=== Job ===
Please reproduce the records verbatim from the line that contains "The image size is (594, 445)." through the line that contains "pos(308,166)", with both of those lines included and nothing else.

=== Data to process ===

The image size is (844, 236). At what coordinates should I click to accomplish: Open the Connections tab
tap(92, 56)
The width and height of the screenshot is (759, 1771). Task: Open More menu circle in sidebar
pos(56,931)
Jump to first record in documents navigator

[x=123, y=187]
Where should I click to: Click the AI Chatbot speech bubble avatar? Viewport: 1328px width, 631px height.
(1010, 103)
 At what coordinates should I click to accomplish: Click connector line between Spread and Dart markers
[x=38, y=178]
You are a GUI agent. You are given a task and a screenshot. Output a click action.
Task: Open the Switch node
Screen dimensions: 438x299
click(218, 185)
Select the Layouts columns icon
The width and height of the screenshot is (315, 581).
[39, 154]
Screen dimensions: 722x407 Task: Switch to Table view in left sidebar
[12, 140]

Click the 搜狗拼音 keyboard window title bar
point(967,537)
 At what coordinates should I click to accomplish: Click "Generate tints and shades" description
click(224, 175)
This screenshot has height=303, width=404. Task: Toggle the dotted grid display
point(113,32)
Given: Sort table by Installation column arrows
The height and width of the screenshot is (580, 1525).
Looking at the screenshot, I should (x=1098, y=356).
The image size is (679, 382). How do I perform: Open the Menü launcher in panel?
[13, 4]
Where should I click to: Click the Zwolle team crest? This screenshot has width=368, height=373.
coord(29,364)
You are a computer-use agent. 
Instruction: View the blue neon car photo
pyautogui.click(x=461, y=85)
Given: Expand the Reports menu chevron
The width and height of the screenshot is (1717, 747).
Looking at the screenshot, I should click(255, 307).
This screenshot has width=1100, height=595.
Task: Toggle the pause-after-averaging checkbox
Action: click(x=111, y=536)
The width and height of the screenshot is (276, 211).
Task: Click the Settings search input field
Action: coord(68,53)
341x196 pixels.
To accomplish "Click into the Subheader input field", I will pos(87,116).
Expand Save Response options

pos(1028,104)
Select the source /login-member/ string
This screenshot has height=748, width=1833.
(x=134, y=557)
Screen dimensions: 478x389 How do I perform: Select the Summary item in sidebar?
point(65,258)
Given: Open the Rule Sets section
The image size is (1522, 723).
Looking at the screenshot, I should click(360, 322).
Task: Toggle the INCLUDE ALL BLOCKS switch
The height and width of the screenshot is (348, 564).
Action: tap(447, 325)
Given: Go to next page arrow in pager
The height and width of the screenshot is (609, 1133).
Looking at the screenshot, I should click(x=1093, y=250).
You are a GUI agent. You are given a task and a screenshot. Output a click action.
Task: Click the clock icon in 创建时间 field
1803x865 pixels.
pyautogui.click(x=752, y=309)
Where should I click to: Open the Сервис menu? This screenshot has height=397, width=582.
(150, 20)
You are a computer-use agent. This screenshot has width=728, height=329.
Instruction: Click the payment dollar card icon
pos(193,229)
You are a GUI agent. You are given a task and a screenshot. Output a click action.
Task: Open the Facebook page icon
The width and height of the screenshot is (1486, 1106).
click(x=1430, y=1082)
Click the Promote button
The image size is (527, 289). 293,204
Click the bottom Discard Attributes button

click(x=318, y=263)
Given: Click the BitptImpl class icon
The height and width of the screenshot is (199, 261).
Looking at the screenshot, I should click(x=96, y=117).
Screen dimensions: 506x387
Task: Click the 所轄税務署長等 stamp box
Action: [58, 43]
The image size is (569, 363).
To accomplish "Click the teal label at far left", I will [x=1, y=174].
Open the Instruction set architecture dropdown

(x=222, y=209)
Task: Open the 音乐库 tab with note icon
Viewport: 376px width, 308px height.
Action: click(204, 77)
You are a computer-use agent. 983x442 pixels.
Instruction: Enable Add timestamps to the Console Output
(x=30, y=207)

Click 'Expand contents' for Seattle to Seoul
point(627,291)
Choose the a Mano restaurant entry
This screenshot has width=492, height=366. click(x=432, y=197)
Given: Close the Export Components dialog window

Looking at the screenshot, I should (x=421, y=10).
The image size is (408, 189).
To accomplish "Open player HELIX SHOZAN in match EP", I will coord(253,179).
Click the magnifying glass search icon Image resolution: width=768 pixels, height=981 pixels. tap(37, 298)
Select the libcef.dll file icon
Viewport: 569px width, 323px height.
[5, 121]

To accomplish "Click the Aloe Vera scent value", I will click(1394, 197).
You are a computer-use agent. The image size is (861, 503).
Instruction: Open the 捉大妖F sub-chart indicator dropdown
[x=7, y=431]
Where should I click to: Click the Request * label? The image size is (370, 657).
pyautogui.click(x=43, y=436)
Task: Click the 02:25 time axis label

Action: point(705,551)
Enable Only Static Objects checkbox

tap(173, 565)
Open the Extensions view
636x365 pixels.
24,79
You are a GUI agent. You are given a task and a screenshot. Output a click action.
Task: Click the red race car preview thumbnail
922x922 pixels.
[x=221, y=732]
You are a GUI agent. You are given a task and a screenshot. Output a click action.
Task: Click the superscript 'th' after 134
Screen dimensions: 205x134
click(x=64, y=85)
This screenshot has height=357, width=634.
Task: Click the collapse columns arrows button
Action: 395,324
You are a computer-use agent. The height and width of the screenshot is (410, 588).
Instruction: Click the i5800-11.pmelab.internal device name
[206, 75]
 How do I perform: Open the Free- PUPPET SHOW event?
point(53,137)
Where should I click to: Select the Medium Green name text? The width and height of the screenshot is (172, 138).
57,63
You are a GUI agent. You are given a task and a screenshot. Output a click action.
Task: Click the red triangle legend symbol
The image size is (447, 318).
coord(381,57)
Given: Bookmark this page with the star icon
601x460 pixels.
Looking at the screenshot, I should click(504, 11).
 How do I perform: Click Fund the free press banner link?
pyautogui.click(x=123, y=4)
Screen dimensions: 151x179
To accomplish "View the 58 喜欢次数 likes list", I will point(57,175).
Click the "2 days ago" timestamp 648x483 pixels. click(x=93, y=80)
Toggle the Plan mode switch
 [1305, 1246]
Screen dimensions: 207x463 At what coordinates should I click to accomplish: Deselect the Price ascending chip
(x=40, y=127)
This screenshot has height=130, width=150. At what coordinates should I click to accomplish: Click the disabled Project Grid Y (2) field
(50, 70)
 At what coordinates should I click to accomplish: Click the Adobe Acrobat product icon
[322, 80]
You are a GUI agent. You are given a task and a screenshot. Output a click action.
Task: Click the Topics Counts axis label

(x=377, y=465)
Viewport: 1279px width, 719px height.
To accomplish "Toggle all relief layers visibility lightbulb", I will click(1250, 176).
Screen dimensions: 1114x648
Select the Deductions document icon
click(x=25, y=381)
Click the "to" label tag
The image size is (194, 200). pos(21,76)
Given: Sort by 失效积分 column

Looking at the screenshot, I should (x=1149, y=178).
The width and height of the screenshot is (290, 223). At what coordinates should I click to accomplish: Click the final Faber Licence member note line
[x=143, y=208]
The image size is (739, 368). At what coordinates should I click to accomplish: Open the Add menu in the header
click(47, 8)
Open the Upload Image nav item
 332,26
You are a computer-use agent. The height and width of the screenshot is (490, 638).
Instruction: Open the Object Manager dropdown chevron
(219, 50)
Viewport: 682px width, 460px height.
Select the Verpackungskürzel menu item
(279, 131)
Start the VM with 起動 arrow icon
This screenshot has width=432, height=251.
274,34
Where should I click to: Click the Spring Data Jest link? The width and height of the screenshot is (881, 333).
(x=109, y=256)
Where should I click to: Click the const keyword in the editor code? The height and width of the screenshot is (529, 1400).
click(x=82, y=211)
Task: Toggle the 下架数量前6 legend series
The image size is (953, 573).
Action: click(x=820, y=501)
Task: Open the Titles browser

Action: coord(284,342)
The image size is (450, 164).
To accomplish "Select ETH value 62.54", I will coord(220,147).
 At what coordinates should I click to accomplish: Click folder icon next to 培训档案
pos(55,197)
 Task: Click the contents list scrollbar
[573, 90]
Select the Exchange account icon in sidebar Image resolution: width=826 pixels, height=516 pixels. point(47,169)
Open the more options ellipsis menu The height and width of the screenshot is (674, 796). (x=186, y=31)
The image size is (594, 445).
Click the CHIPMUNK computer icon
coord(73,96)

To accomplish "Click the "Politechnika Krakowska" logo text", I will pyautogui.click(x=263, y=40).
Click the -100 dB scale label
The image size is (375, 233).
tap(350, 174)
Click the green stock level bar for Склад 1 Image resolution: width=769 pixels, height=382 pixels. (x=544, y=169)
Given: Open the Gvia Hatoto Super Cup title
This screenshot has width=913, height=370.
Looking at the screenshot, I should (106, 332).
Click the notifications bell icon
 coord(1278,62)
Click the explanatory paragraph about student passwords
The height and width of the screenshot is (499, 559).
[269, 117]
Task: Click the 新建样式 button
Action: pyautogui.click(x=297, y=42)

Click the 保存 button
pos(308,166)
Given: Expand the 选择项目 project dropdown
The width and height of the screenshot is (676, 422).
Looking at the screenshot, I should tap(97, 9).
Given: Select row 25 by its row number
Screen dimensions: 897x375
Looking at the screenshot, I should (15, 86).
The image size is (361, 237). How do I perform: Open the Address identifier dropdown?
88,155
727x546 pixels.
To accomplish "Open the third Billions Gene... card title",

=== The completed task ===
The image size is (594, 445).
Click the CHIPMUNK computer icon
coord(73,96)

To accomplish "Click the "Politechnika Krakowska" logo text", I will pyautogui.click(x=263, y=40).
Click the -100 dB scale label
The image size is (375, 233).
tap(350, 174)
Click the green stock level bar for Склад 1 Image resolution: width=769 pixels, height=382 pixels. (x=544, y=169)
Given: Open the Gvia Hatoto Super Cup title
This screenshot has width=913, height=370.
Looking at the screenshot, I should (106, 332).
Click the notifications bell icon
 coord(1278,62)
Click the explanatory paragraph about student passwords
The height and width of the screenshot is (499, 559).
[269, 117]
Task: Click the 新建样式 button
Action: pyautogui.click(x=297, y=42)

Click the 保存 button
pos(308,166)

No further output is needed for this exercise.